Lewis Wolpert, professeur de biologie cellulaire à l’université de Londres, explique que la science doit impérativement être distinguée de l’exploitation technologique qui en est faite : «La science produit des idées sur le fonctionnement du monde, tandis que les idées en technologie débouchent sur des objets utilisables. La connaissance scientifique fiable ne véhicule ni valeurs, ni morales, ni éthiques. Les dangers, et les problèmes éthiques n’apparaissent que lorsque la science est appliquée comme une technologie.»

S
ophie Bessis, professeur à la Sorbonne, spécialisée dans l’économie du développement, a en particulier longuement insisté sur la problématique des OGM, estimant par exemple qu’en aucun cas ils ne pouvaient être considérés comme la solution à la faim dans le monde : de nombreux pays comme le Brésil par exemple où la malnutrition est patente sont aussi des grands exportateurs de produits agricoles, le problème de la faim étant avant tout d’ordre économique et pas scientifique.

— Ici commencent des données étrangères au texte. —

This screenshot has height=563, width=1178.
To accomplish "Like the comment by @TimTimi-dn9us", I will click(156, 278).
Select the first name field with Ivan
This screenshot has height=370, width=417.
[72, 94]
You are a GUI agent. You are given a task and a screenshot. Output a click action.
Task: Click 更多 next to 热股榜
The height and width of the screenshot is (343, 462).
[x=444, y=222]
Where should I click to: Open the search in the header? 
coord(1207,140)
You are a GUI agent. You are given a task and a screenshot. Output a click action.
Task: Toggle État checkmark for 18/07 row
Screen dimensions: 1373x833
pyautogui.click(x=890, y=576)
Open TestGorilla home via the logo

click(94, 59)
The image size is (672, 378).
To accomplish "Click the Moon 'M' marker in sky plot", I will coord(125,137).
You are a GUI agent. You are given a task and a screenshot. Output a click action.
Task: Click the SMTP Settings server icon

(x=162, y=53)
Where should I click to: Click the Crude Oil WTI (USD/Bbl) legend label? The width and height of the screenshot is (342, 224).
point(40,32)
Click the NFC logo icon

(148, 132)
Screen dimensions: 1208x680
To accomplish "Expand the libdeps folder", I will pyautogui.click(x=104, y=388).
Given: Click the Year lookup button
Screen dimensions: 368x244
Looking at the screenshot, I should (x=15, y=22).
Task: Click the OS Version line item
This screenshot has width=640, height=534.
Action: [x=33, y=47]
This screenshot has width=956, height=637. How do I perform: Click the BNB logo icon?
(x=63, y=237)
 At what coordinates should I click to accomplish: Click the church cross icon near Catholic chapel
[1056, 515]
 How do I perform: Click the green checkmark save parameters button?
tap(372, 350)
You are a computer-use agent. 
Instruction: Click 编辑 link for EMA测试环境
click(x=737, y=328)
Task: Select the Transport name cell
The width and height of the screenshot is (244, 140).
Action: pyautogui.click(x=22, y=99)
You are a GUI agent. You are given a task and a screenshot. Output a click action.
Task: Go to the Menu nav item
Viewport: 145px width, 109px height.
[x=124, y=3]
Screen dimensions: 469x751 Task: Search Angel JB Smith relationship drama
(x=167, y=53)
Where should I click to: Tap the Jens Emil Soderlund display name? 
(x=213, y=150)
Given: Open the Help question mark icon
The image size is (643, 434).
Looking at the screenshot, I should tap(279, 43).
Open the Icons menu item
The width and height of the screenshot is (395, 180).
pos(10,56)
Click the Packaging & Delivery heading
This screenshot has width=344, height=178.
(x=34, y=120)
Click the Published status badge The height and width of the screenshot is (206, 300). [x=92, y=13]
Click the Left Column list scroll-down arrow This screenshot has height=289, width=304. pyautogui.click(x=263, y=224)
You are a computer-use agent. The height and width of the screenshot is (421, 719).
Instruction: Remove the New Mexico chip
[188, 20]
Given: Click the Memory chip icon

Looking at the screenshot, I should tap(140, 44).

Les milieux politiques et le public sont souvent désorientés par les différents avis éclairés et divergents qu’ils reçoivent. Que doivent-ils faire ? «Recueillir le point de vue majoritaire des chercheurs spécialisés dans le domaine ? Consulter les dernières parutions de l’année de Nature qui a publié des études réfutant la dangerosité des OGM et d’autres qui ne l’excluent pas ?», poursuit le professeur Bucchi.

Comment retrouver l’harmonie entre le progrès né de la science et la société ? "Nous devons compter sur les nombreuses institutions d’une société démocratique : le parlement, une presse libre et forte, les groupes concernés, les scientifiques eux-mêmes… " a conclu le professeur Wolpert.